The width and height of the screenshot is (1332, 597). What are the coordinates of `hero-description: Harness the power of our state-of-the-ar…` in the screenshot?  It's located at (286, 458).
--
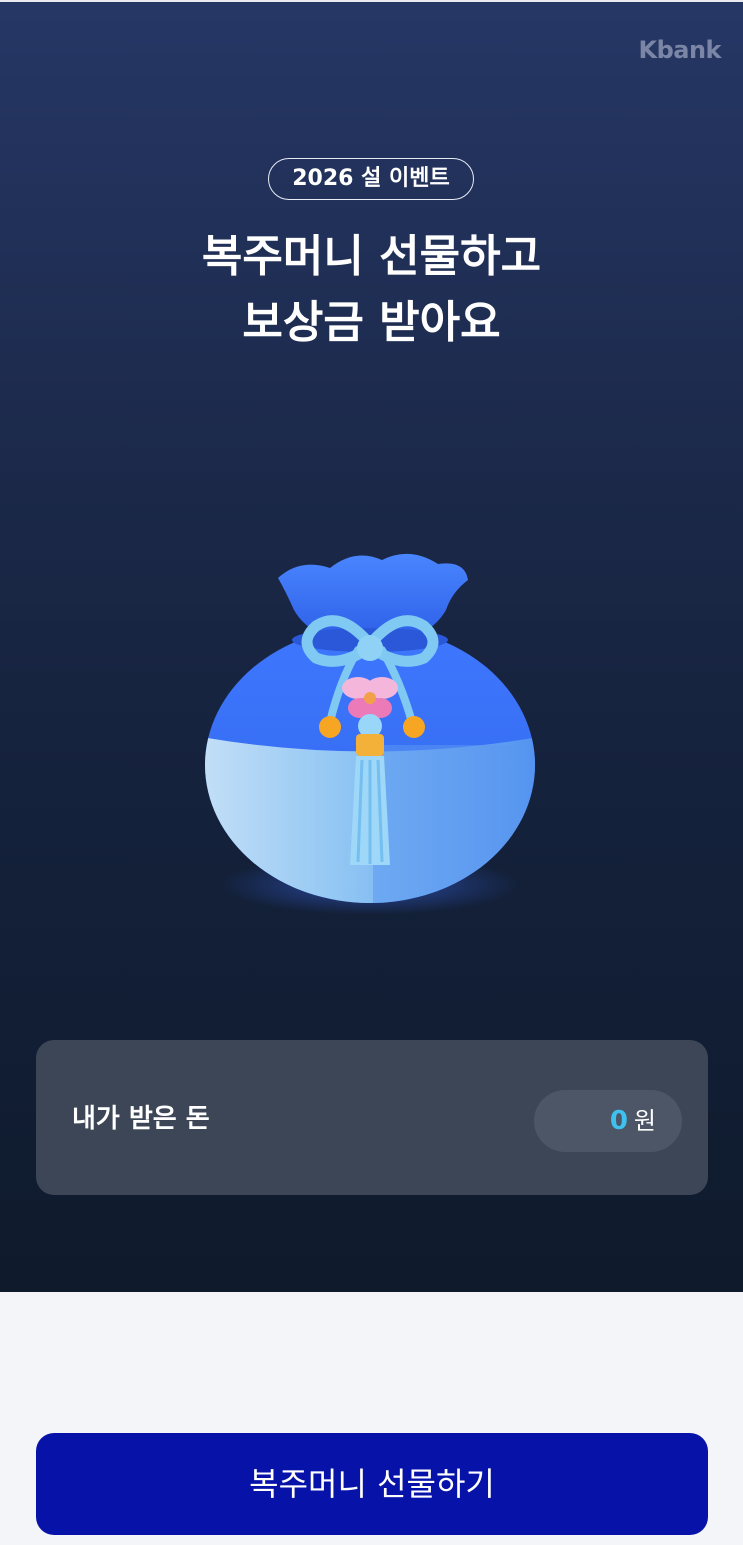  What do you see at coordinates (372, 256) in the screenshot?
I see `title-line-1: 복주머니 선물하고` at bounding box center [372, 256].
--
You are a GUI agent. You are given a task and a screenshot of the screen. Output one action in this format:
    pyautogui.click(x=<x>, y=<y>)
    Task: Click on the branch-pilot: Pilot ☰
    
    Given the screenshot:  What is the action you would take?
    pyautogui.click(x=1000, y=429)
--
> _The problem_
Turn the entries from the line containing "You are a GUI" through the line containing "pyautogui.click(x=1000, y=429)" into a numbered list, omitting any blank lines.

> _Task response_
1. You are a GUI agent. You are given a task and a screenshot of the screen. Output one action in this format:
2.     pyautogui.click(x=<x>, y=<y>)
3.     Task: Click on the branch-pilot: Pilot ☰
4.     Given the screenshot:  What is the action you would take?
5.     pyautogui.click(x=1000, y=429)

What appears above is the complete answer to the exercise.